**Verilen Metin:**
»»

19 Ocak 2007...
"Dünyadaki insanların bir de silahsız kuvvetleri var. O
silahsız kuvvetler bizleriz"diyen bir fikir adamı,
bir gazeteci gazetesinin önünde silahlı saldırıya uğrayarak
öldürüldü.
Hrant Dink'i Ermeni kimliği üzerinden vurmaya çalışan
kim varsa, parmağı o gün o tetikteydi.
Fikirleri, fikirleriyle susturamayanların çaresiz silahlara
sarıldığının resmiydi.
Fikirlerin silahlardan daha üstün olduğunun kanıtıydı Hrant
Dink.
Bir özgürlük savaşçısıydı güvercin tedirginliğini üzerinde
taşıyan.
Şu sözleri kulaklarımızda:
"Evet kendimi bir güvercinin ruh tedirginliği içinde
görebilirim, ama biliyorum ki bu ülkede insanlar güvercinlere
dokunmaz. Güvercinler kentin ta içlerinde, insan kalabalıklarında
dahi yaşamlarını sürdürürler. Evet biraz ürkekçe ama bir o kadar da
özgürce."
"Biliyorum" diyordu, "bu ülkede insanlar
güvercinlere dokunmaz"...
Bu ülkenin hamuruyla yoğrulmuş, özünü içine sindirmiş bütün
insanları bugün Hrant Dink'i saygıyla anıyor. Hrant Dink'i vatan
haini, düşman ilan edenlere inat, binlerce kişi Hrant oldu, Ermeni
oldu, onun için yürüdüler...
Faili meçhul bir cinayete kurban gitmedi
Hrant.
Faili belli, nihayeti bir türlü kesinleşmemiş bir
cinayet!
Hukuk sisteminin ağırlığı ve hantallığından mıdır
bilemiyorum. Hrant Dink davası uzadıkça davada aydınlatılması
gereken kritik noktalar zaman aşımına uğruyor. Faili belli bir
cinayetin 9 yıldır aydınlatılamaması "ucu ne kadar
karanlık yerlere dokunuyor?"sorusunu ister istemez
zihinlerimize taşıyor.
Her ne olursa olsun, katillerini mahkum etmek bu
ülkenin Hrant Dink'e olan borcudur.
Bu ülkede, ülkesini sevdiğini haykıran samimi ve cesur
insanlara öylesine ihtiyaç var ki.
Hrant Dink işte bunlardan birisiydi.
Ermenilerin ve Türklerin kardeşliğini dünyaya meydan okuyarak
haykırmaktan çekinmedi.
"Dünyaya diyorum ki, insana, dünya insanına,
'Senin Ermeni soykırımını tanıman
ya da tanımaman, benim için beş para ifade etmez"
sözleri sadece dünyaya değil içe dönük de bir mesaj
taşıyordu.
Hrant Dink, bu ülkeye "içimizdeki İrlandalılar"dan
çok daha fazla sahip çıkmış bir aydındı.
***
Aradan 9 yıl geçti.
28 Kasım 2015...
"İnsanlığın bu ortak mekanında silah, çatışma, operasyon
istemiyoruz. Savaşlar, çatışmalar, silahlar, operasyonlar bu
alandan uzak olsun. tarihimize değerlerimize sahip çıkalım"

««

**Kayıtlı Bilgiler:**
»»

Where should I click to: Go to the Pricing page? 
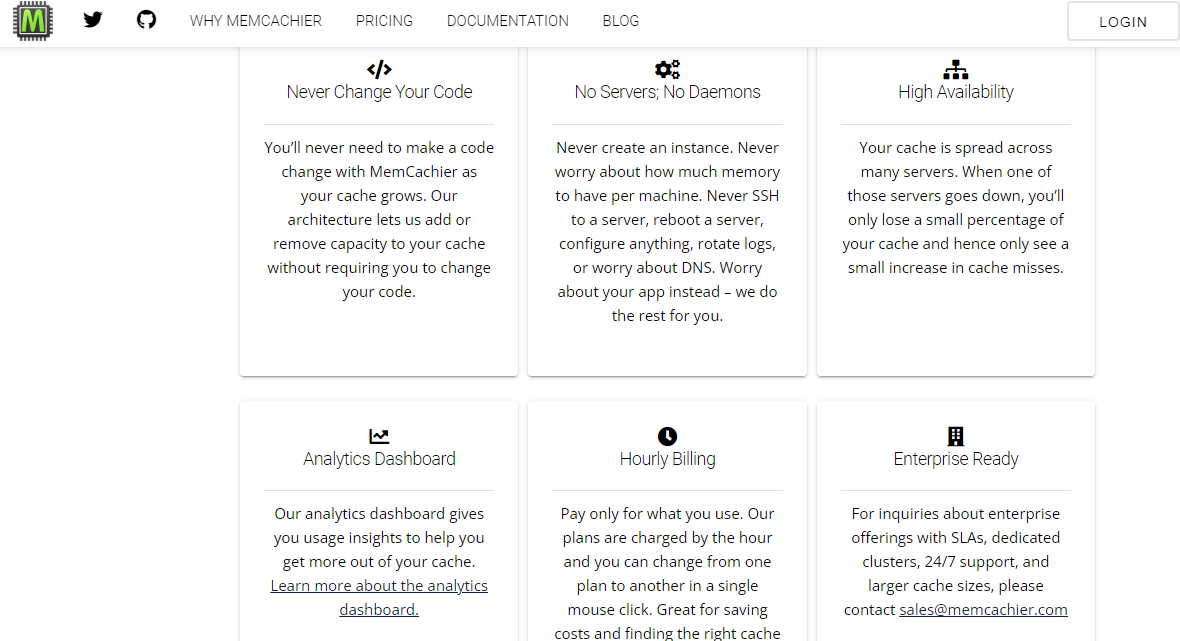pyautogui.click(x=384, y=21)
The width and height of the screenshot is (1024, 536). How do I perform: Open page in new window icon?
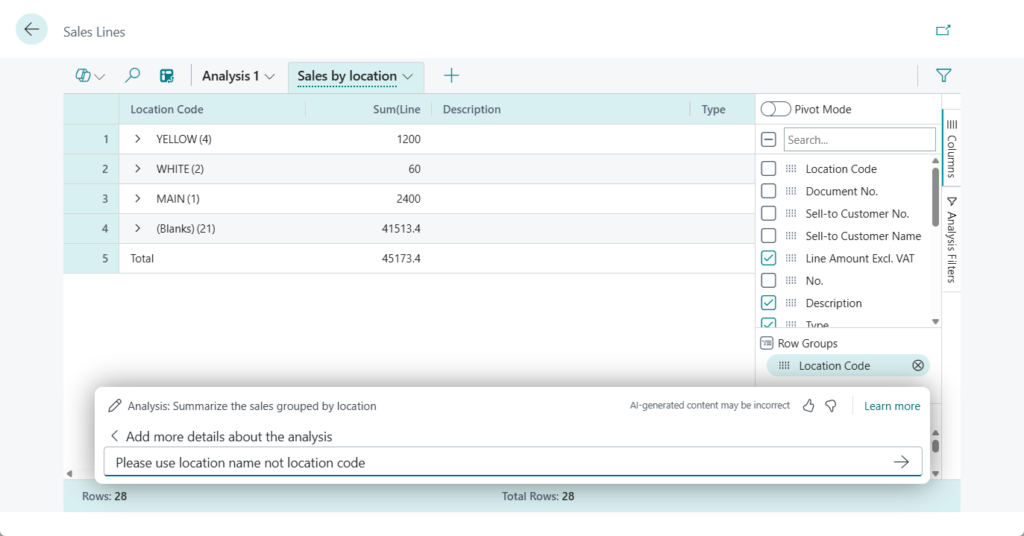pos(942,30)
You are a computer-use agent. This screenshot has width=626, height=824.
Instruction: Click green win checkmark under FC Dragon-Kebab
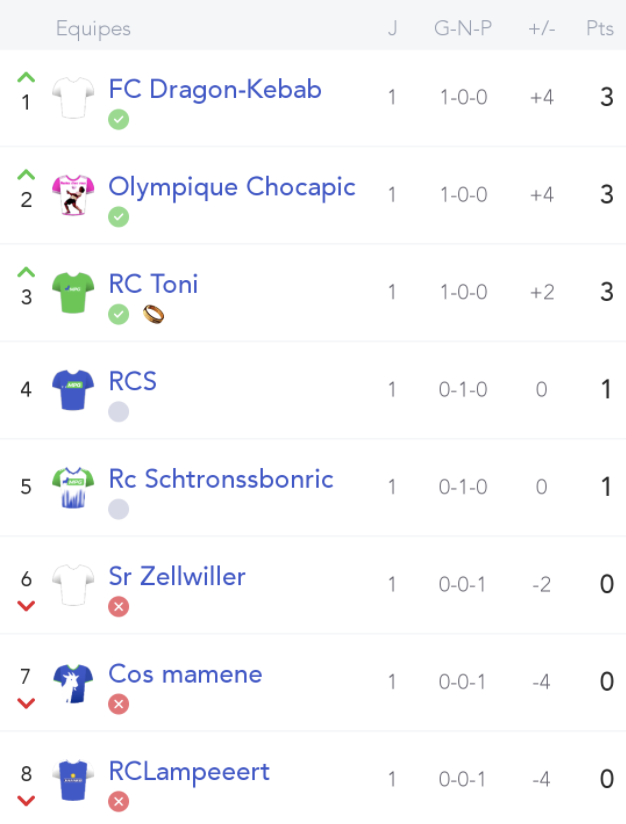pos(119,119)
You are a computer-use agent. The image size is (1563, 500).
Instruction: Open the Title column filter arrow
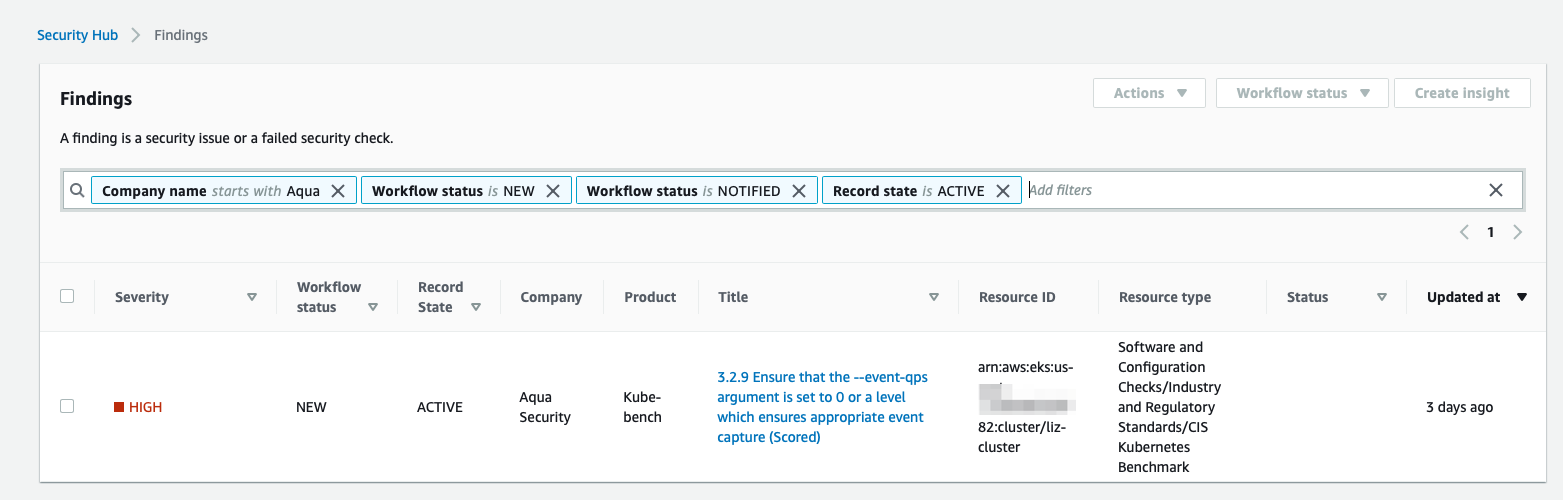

««
»»

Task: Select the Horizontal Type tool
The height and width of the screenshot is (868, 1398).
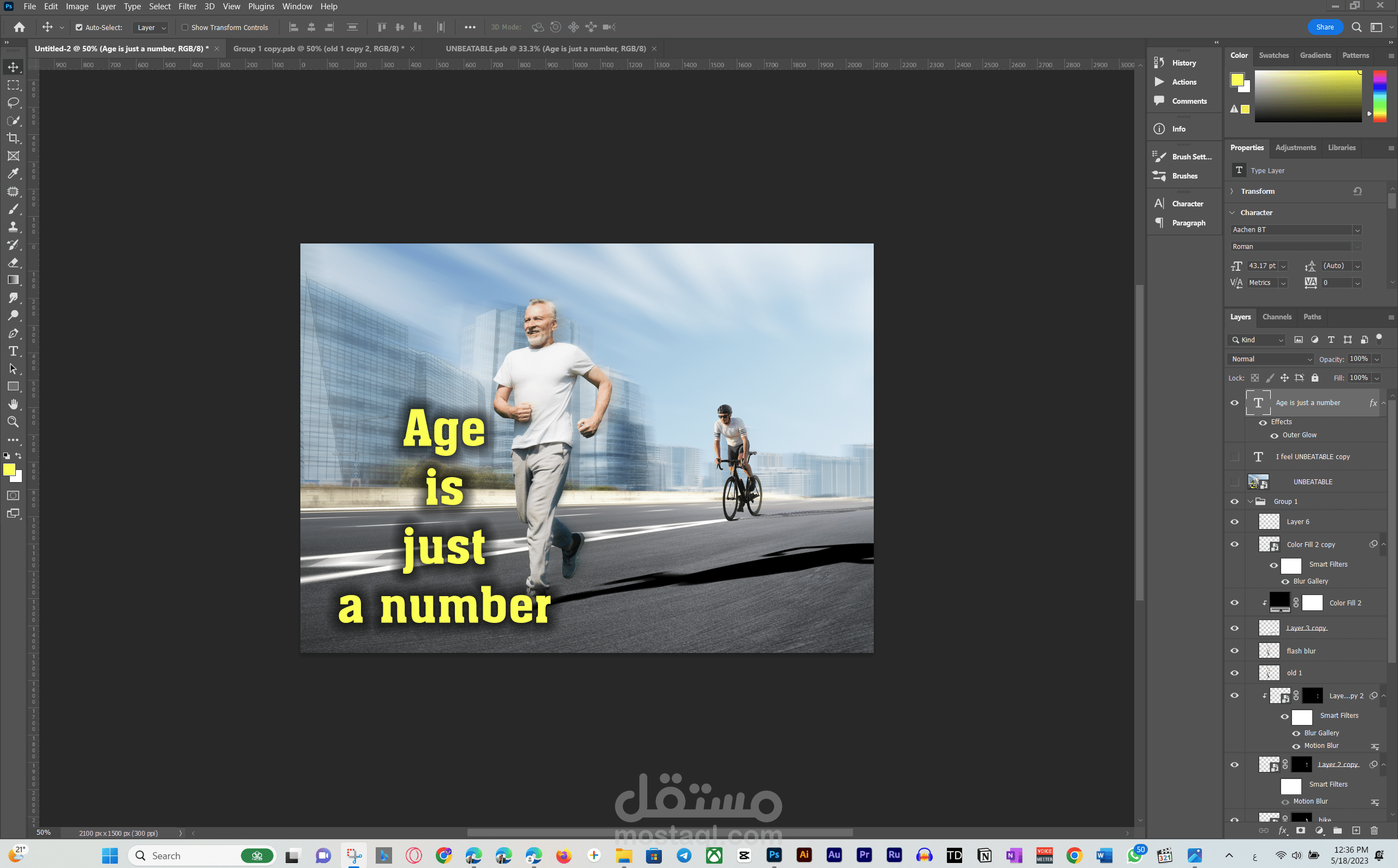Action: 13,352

««
»»

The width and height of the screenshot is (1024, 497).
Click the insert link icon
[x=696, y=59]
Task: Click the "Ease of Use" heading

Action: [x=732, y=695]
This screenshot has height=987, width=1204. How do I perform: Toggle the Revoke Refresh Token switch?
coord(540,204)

««

**Alıştırmalar:**
**1)** Hrant Dink'i anan metnin sonundaki alıntıda, "Savaşlar, çatışmalar" diye başlayan cümlede bu alandan uzak olması istenen şeylerin tümünü sıralayın.
**2)** Hrant Dink'i anan metinde "Faili belli, nihayeti" ifadesinden başlayıp "işte bunlardan birisiydi." ifadesi de dahil olmak üzere o noktaya kadar uzanan bölümü birebir kopyalayın.
Satırlar, metinden bağımsız ayrı bir malzemedir.

**Alıştırma Çözümleri:**
**1)** Savaşlar, çatışmalar, silahlar, operasyonlar

**2)**
Faili belli, nihayeti bir türlü kesinleşmemiş bir
cinayet!
Hukuk sisteminin ağırlığı ve hantallığından mıdır
bilemiyorum. Hrant Dink davası uzadıkça davada aydınlatılması
gereken kritik noktalar zaman aşımına uğruyor. Faili belli bir
cinayetin 9 yıldır aydınlatılamaması "ucu ne kadar
karanlık yerlere dokunuyor?"sorusunu ister istemez
zihinlerimize taşıyor.
Her ne olursa olsun, katillerini mahkum etmek bu
ülkenin Hrant Dink'e olan borcudur.
Bu ülkede, ülkesini sevdiğini haykıran samimi ve cesur
insanlara öylesine ihtiyaç var ki.
Hrant Dink işte bunlardan birisiydi.